Yes, but not yet with a public, committed API. The support of geometries
in Apache SIS is a work in progress. Geometries are defined by the ISO
19107 international standard, which supports up to three-dimensional
geometries with curves. JTS can been seen as a subset of that standard
for two-dimensional line strings in Cartesian space. Our plan is to
define an API based on ISO 19107, then create wrappers around JTS
objects for exposing those objects through that API. That way the same
API can also be used with ESRI API (another library which can pretty
much compete with JTS), and the API is ready for 3 dimensional objects
in the future.
But we are not yet there. In the meantime it is possible to do some
operations on JTS objects using the given class:
* org.apache.sis.internal.feature.jts.JTS
It has a static method like below:
* public static Geometry transform(Geometry geometry,
CoordinateOperation operation)
However everything in "internal" packages are not committed API; they
may change in any future SIS version. As said before we plan to provide
this service in the future through an API which work with JTS as well as
with ESRI API and future libraries. But we are not yet there and for now
that internal API is the only way.
Is there an example to do a transformation with JTS geometry with SIS?
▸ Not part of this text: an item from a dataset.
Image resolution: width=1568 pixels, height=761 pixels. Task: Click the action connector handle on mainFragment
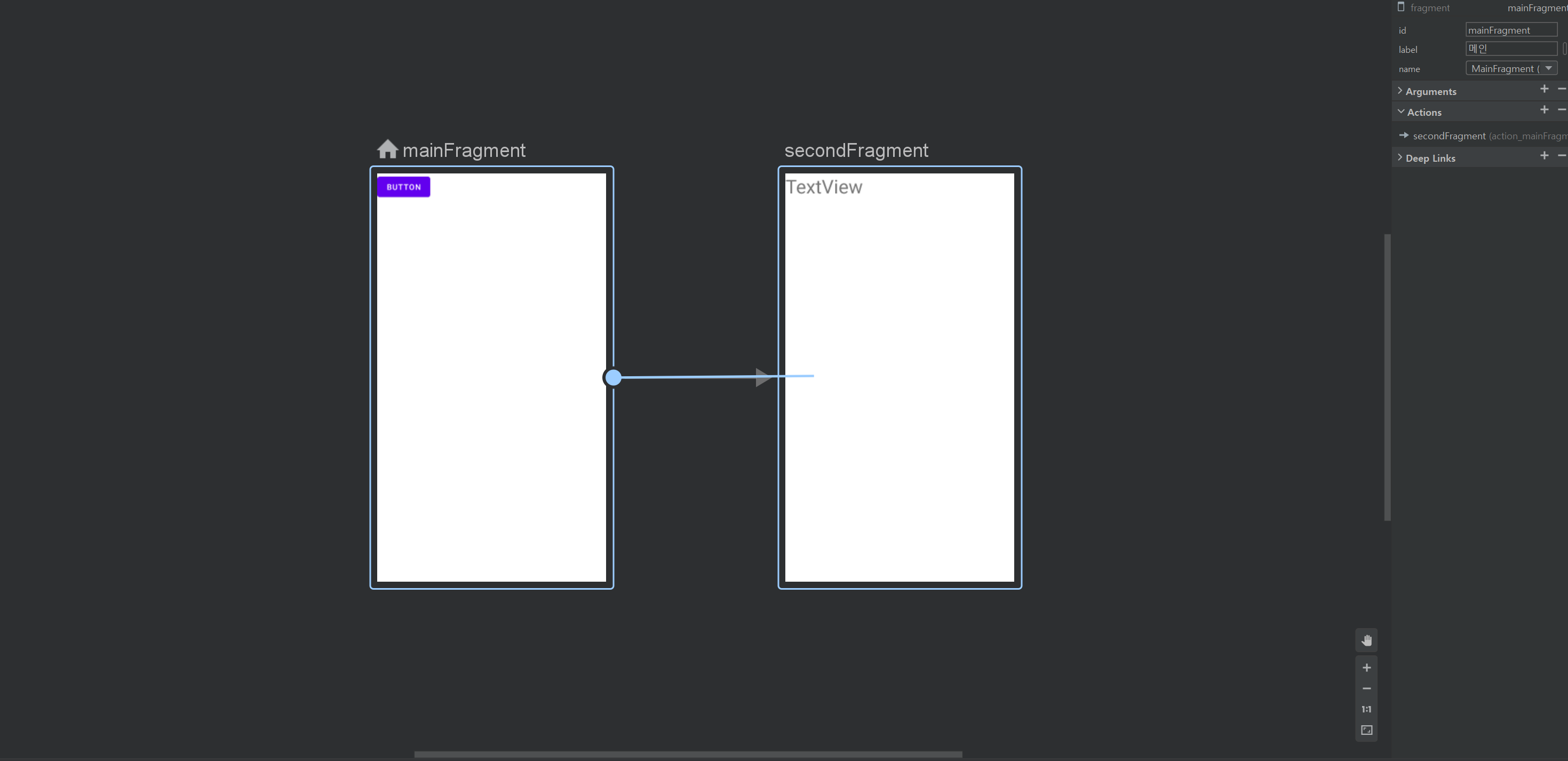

If "source" and "target" are two EPSG code as Strings, it could be:
CoordinateReferenceSystem sourceCRS = CRS.forCode(source);
CoordinateReferenceSystem targetCRS = CRS.forCode(target);
CoordinateOperation op = CRS.findOperation(sourceCRS, targetCRS, null);
Geometry original = ...;
Geometry converted = JRS.transform(original, op); // WARNING: internal
class, may change in any future version.